Saturday, October 4, 2008

McClurg, Mesa Verde and the ‘Women's Park’



 

As a youngster, some of my most vivid memories are surrounded by a pinion- and juniper-tree backdrop and the strange abandoned cities on the green table drained by the Mancos River in southwestern Colorado.


In those days, the entire mummified remains of “Ester,” and various other ancient pueblo inhabitants, still were displayed openly in cases at the museum on the rim above Spruce Tree House in Mesa Verde National Park.

Mesa Verde was established by Congress on June 29, 1906, nearly 10 years before the National Park Service was created.

Virginia Donagh McClurg, of Colorado Springs, was instrumental in the effort to create the park, and her influence also had a profound effect on local history and the tourist industry in this area.

A former correspondent for the New York Graphic, McClurg became interested in preserving the Mesa Verde area from rampant pothunting as early as 1884 when she visited the mesa under a cavalry escort.

A decade later, “she enlisted the support of the Colorado Federation of Women’s Clubs, published articles and poems and wrote letters to people in high places, including Presidents William McKinley and Theodore Roosevelt,” according to “Mesa Verde: The First 100 Years.”

This book was edited by Rose Houk and Faith Marcovecchio with Duane Smith as historical consultant and published by Mesa Verde Museum Association and Fulcrum Publishing.

McClurg also began a lecturing widely (particularly on the Front Range) and even approached the Utes, via Chief Ignacio, in the hopes of leasing the area for her efforts to “let this be the woman’s park.”

McClurg founded the Colorado Cliff Dwelling Association in 1900 and continued to raise money in an effort to preserve the mesa.

“In 1906, with the conservationist Theodore Roosevelt as president, the political climate and public sentiment finally were ripe to achieve The Cliff Dwelling Association’s goals. Unfortunately, at this critical juncture, a large rift opened between the two most influential supporters. Virginia McClurg wanted a state park under control of the women’s group and withdrew her support for a national one at the last hour, while Lucy Peabody maintained her staunch support for a national park.”

Lucy Peabody, as a result, became known as the “Mother of Mesa Verde National Park.”

“When Lucy Peabody won the battle about state vs. federal oversight, Virginia McClurg went home and helped create Manitou Springs,” according to the book.
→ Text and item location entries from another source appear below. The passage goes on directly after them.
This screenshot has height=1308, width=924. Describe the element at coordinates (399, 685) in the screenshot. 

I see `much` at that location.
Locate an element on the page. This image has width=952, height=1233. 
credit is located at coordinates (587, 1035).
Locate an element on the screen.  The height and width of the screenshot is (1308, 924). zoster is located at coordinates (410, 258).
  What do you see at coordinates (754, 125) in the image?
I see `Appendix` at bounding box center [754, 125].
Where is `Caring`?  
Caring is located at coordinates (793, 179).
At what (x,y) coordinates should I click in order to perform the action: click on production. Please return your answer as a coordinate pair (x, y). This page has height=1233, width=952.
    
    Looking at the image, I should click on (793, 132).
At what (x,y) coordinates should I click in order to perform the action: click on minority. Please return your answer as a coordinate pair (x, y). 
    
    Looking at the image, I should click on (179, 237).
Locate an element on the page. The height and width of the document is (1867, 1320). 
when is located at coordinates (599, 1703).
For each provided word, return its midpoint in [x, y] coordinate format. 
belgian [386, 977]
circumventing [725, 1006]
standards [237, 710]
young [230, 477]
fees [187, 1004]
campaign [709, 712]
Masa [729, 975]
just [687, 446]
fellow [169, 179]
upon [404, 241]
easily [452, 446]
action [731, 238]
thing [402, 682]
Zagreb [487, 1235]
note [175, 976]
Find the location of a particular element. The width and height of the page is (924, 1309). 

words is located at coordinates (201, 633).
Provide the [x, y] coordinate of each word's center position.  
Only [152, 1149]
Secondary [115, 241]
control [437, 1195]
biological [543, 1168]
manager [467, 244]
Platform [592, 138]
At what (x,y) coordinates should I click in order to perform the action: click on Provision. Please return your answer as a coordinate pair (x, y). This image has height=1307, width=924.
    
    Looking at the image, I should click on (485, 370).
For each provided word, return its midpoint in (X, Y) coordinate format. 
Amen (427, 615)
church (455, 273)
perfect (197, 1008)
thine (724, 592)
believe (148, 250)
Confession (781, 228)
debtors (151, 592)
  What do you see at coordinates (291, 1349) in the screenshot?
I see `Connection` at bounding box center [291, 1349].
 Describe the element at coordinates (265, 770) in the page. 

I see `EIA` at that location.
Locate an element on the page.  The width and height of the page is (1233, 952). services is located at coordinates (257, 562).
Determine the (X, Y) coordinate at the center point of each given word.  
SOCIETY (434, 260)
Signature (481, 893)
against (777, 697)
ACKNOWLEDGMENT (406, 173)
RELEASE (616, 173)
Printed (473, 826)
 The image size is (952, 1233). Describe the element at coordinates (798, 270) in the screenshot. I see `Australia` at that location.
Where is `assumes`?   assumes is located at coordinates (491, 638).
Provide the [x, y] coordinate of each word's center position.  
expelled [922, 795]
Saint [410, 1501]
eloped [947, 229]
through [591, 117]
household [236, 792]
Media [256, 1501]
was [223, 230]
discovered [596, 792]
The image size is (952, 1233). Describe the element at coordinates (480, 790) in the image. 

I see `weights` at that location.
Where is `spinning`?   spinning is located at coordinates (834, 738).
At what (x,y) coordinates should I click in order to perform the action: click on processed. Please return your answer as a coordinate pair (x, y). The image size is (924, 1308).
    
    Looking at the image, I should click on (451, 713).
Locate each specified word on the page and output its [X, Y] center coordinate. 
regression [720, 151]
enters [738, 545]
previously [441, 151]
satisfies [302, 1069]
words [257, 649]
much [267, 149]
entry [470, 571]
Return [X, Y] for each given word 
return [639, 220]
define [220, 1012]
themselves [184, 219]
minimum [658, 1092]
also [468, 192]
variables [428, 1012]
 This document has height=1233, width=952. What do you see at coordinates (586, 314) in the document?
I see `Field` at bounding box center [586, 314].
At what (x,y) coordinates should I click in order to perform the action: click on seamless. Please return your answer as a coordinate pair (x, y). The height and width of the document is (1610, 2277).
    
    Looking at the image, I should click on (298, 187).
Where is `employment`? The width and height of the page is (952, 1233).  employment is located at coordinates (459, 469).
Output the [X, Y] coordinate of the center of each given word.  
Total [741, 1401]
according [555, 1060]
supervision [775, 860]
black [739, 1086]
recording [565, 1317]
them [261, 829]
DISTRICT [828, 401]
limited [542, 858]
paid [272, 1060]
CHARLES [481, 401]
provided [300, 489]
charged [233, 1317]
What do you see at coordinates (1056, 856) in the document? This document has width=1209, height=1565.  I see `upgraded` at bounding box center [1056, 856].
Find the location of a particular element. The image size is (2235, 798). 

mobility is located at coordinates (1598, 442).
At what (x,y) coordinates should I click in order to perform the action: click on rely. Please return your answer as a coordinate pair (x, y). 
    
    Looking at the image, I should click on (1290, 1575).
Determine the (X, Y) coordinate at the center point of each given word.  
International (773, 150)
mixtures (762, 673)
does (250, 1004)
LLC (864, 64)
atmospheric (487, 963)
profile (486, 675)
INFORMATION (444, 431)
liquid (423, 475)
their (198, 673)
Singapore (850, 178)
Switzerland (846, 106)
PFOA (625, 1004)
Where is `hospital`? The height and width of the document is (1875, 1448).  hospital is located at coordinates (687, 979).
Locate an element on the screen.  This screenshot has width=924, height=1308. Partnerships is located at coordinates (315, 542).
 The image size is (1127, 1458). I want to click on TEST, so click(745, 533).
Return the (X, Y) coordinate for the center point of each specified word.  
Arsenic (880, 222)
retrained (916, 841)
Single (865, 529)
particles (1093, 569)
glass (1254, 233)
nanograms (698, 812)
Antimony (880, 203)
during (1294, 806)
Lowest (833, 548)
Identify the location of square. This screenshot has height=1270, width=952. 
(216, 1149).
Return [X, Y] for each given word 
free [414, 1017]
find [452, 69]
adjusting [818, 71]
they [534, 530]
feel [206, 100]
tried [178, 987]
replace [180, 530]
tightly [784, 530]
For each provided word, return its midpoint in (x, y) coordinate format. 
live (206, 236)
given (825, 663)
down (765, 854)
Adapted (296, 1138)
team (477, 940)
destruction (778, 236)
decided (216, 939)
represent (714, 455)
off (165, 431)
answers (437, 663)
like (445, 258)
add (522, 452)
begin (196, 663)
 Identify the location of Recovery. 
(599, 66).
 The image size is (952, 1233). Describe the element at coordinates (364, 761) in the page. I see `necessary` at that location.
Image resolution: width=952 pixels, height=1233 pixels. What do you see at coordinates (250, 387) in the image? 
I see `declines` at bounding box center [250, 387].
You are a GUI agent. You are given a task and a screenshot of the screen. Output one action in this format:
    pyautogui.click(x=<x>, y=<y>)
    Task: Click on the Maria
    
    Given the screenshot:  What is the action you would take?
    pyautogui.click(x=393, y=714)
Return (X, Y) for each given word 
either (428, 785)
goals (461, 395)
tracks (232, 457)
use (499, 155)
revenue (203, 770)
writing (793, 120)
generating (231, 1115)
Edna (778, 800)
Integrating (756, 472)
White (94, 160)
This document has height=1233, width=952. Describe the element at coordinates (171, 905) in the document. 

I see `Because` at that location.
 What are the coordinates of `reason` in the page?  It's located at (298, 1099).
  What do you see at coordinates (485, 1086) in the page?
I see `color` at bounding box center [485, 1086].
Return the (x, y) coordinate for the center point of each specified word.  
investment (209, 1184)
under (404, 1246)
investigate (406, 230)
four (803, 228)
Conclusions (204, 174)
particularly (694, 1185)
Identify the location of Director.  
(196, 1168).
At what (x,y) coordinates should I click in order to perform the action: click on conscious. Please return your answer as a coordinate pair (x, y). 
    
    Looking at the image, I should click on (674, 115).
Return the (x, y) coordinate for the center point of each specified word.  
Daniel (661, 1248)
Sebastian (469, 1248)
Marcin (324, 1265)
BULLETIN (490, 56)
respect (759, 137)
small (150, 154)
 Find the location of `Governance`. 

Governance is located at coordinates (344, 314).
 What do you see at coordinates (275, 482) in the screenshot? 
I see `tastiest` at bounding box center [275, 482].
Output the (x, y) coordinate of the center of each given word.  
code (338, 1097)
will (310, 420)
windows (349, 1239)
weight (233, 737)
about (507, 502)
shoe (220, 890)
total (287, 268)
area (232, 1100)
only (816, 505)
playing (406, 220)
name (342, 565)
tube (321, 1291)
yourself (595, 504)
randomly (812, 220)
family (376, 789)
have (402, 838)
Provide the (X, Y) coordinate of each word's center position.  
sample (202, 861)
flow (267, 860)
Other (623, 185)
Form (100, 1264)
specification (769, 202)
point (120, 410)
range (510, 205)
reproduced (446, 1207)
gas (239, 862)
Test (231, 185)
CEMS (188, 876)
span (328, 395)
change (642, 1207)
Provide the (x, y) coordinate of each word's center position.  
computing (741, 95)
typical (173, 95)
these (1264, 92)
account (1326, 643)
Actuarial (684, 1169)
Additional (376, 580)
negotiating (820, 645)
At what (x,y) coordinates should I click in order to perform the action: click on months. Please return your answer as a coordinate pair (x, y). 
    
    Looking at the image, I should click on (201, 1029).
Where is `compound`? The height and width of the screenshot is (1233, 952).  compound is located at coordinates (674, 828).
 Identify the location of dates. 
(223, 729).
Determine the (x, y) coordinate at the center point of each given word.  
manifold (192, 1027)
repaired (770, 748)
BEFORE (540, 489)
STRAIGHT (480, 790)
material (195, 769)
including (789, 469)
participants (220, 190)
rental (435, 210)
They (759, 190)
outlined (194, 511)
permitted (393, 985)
With stone from various different sites in the southwest corner of the state, a reproduction of a Mesa Verde cliff dwelling was created in Manitou Springs.

From new research, it appears the original ruins, at one time located near my hometown of Dolores, were loaded on rail cars and freighted on to Manitou Springs, where they were reassembled.  

But more about that later. The replica opened there at about the same time as the designation of Mesa Verde as a national park.